*Testo fornito*
L’Unione europea si è temporaneamente sospesa dalla storia del Vecchio continente. Forse in attesa di un nuovo governo che da Berlino indichi la direzione di marcia, forse per l’imbarazzante percezione di un’impotenza pressoché assoluta.

Senza avere ancora smosso di un millimetro il cosiddetto gruppo di Visegrad (Polonia, Ungheria, Repubblica ceca, Slovacchia) che oltre ad avversare l’idea stessa di una politica migratoria europea coltiva una propria inquietante interpretazione della democrazia, la Ue si ritrova l’Austria con un risultato elettorale che muove proprio in quella direzione.

Ma è difficile immaginare che reagirà con la rumorosa indignazione con cui accolse l’ingresso di Haider nel governo di Vienna tra il 2000 e il 2002.

Del resto il Fpoe di Heinz Christian Strache ha puntato tutto su un profilo di normalità, ripulendo l’immagine del partito dal folklore estremista con cui in passato si dilettavano i seguaci di Haider.

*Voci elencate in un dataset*
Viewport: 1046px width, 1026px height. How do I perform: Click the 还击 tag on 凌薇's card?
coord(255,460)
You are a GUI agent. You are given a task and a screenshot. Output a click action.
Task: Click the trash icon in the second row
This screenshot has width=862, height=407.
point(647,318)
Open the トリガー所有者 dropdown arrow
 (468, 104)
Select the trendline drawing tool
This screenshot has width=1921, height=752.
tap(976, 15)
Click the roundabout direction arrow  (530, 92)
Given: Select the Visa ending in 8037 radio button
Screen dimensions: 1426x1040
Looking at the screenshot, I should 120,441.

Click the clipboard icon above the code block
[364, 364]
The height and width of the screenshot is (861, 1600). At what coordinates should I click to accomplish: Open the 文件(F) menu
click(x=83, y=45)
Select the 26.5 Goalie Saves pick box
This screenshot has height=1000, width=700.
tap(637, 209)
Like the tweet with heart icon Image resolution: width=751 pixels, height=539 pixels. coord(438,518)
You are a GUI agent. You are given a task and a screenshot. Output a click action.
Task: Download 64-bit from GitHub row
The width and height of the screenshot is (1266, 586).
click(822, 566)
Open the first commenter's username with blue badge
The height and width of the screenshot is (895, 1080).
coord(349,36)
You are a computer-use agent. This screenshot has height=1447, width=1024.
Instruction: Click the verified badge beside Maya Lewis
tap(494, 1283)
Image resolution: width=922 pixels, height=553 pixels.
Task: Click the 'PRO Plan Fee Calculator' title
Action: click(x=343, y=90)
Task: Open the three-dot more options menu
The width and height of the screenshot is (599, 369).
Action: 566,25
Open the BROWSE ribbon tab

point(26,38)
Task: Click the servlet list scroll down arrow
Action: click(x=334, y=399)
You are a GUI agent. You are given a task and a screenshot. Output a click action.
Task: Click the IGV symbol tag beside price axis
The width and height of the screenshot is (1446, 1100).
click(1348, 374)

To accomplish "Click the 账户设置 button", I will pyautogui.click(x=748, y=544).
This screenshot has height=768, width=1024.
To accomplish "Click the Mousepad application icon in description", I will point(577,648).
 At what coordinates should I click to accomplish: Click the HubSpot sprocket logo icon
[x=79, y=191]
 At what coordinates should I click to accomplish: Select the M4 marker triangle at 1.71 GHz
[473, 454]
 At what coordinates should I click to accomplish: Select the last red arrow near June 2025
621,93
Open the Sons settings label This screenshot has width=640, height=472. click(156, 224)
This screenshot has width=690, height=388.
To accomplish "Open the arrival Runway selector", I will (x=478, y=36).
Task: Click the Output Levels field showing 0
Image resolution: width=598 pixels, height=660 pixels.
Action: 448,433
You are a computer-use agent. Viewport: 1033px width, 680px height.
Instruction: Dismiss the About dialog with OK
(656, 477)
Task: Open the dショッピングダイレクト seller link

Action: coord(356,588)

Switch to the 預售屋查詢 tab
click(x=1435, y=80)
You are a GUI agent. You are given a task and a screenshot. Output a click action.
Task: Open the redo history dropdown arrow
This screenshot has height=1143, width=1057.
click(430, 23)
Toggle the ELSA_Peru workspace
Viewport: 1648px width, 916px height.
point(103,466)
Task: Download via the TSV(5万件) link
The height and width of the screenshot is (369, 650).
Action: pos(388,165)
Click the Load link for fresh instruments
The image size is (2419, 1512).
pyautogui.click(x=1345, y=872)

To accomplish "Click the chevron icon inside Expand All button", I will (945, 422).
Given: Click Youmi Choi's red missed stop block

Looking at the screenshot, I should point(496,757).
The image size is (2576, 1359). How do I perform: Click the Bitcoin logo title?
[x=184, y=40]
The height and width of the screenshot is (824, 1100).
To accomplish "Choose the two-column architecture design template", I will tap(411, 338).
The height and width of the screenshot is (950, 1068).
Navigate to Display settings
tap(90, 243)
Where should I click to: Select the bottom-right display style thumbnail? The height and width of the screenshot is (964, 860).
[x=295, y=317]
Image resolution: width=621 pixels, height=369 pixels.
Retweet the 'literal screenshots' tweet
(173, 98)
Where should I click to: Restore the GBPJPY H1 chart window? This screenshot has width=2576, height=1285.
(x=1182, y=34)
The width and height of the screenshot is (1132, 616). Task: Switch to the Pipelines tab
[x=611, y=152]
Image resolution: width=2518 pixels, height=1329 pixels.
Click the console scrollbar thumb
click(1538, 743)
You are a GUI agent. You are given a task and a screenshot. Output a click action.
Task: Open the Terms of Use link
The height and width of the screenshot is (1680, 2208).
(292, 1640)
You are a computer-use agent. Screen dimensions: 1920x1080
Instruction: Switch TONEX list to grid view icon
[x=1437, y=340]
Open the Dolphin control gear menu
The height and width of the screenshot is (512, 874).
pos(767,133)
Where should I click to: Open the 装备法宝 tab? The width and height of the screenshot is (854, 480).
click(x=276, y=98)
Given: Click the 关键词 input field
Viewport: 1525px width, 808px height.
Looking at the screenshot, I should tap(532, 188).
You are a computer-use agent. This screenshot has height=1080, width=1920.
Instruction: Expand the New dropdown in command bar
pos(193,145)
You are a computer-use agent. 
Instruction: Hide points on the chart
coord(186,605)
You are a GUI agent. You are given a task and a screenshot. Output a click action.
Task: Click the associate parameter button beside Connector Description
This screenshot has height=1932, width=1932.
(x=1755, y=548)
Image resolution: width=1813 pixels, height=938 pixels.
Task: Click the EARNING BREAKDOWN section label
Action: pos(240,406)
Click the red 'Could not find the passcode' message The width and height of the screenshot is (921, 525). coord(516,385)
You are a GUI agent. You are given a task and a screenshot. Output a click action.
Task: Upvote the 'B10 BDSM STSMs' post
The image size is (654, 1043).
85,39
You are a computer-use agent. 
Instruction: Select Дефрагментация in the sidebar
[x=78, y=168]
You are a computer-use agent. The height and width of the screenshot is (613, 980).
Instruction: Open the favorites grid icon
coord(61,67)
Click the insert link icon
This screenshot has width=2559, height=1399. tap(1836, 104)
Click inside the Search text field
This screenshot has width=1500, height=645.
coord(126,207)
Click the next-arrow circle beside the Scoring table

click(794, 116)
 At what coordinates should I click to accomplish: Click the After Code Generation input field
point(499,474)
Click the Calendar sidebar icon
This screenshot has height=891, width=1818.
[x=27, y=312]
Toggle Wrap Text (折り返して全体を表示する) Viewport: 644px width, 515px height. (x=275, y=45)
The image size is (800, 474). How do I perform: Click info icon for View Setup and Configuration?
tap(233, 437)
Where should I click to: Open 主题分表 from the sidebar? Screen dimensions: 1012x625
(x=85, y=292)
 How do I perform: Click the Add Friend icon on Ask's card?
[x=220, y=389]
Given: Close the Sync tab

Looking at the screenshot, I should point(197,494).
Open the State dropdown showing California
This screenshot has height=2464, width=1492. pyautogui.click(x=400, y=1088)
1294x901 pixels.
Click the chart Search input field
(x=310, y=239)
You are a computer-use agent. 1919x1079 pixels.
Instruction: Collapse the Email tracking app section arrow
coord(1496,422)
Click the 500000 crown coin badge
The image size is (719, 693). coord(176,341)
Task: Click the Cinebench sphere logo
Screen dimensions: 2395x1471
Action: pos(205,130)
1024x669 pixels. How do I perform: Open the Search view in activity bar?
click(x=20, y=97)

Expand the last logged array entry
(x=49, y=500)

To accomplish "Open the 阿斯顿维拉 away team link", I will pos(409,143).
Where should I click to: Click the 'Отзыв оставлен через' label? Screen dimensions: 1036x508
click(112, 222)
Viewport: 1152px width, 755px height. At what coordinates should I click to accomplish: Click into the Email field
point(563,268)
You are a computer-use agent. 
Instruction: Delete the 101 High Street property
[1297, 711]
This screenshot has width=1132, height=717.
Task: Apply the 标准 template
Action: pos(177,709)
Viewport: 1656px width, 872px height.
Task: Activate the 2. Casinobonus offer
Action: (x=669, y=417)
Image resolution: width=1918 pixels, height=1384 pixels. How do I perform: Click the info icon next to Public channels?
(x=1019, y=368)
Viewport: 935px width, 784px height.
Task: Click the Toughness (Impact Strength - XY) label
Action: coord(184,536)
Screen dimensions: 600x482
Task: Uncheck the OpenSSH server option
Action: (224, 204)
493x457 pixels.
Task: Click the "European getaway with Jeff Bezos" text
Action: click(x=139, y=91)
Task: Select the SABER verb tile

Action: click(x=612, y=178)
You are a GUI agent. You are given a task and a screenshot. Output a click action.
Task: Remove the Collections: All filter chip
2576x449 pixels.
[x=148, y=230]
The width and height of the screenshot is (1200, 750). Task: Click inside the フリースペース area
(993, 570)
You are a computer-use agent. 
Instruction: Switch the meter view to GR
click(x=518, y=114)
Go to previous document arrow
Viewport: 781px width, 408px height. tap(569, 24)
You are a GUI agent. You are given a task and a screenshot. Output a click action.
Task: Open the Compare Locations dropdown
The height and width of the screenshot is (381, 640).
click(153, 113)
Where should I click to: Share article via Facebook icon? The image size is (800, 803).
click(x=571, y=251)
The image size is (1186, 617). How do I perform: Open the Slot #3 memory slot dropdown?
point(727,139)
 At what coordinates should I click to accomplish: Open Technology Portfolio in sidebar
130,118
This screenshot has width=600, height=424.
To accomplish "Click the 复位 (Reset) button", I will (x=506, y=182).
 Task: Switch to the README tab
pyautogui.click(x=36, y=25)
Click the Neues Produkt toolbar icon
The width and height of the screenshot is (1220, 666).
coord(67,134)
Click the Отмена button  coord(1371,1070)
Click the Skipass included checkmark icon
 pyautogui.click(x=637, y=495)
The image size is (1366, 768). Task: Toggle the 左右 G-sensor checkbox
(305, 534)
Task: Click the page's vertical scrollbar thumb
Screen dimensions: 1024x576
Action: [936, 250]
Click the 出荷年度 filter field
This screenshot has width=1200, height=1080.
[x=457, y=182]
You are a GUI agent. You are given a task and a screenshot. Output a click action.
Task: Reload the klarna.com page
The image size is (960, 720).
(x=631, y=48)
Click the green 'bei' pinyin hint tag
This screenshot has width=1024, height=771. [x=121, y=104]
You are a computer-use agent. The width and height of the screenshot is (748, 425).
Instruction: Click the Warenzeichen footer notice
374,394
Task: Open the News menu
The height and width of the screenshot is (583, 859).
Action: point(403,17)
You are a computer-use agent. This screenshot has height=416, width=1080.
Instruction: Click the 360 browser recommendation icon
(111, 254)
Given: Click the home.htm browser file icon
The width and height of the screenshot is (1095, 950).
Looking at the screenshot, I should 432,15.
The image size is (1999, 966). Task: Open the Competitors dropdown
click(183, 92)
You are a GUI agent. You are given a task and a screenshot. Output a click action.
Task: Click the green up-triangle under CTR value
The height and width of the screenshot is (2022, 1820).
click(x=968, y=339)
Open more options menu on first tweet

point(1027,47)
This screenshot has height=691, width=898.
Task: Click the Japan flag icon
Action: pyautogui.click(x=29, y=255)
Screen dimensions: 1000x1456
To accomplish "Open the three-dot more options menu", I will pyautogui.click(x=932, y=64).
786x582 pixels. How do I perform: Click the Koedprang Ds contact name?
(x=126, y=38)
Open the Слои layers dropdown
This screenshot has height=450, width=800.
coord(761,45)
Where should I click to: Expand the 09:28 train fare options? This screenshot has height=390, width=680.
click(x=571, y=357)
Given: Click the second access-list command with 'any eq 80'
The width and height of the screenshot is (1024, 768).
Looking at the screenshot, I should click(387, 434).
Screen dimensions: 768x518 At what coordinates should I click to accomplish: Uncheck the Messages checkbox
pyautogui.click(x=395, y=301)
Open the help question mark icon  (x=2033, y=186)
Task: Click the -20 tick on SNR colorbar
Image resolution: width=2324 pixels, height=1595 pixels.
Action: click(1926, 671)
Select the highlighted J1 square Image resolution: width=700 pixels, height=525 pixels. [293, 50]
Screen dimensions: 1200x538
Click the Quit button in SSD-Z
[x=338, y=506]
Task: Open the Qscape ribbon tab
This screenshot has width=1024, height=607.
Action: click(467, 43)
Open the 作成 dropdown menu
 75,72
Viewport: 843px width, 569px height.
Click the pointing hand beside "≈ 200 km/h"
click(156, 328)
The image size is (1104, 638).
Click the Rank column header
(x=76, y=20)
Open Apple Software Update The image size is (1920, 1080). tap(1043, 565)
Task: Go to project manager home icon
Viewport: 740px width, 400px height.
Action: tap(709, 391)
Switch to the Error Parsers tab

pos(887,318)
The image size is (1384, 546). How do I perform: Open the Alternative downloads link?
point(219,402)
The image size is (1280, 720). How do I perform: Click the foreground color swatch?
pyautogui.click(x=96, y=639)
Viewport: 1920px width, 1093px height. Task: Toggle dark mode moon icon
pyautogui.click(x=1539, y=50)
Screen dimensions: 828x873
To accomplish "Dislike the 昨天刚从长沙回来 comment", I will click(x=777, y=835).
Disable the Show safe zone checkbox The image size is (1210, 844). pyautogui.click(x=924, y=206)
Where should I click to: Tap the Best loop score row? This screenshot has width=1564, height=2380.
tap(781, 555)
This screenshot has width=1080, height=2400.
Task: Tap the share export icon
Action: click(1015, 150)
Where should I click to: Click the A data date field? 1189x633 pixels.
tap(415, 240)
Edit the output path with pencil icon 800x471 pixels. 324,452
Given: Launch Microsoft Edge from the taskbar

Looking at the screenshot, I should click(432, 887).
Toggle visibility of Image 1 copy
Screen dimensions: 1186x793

*Attività richieste*
(a) Trascrivi dal testo sull'Unione europea il brano che comincia con "Ma è difficile" e prosegue fino a "seguaci di Haider.".
(b) Per favore, riscrivi le righe dell'elenco dall'inizio fino alla riga che contiene "Click the roundabout", estremi compresi, sostituendo "screenshot" con "image" e lasciando invariato tutto il resto. Riporta soltanto queste righe.

*Risultati per attività*
(a)
Ma è difficile immaginare che reagirà con la rumorosa indignazione con cui accolse l’ingresso di Haider nel governo di Vienna tra il 2000 e il 2002.

Del resto il Fpoe di Heinz Christian Strache ha puntato tutto su un profilo di normalità, ripulendo l’immagine del partito dal folklore estremista con cui in passato si dilettavano i seguaci di Haider.

(b)
Viewport: 1046px width, 1026px height. How do I perform: Click the 还击 tag on 凌薇's card?
coord(255,460)
You are a GUI agent. You are given a task and a image. Output a click action.
Task: Click the trash icon in the second row
This image has width=862, height=407.
point(647,318)
Open the トリガー所有者 dropdown arrow
 (468, 104)
Select the trendline drawing tool
This image has width=1921, height=752.
tap(976, 15)
Click the roundabout direction arrow  (530, 92)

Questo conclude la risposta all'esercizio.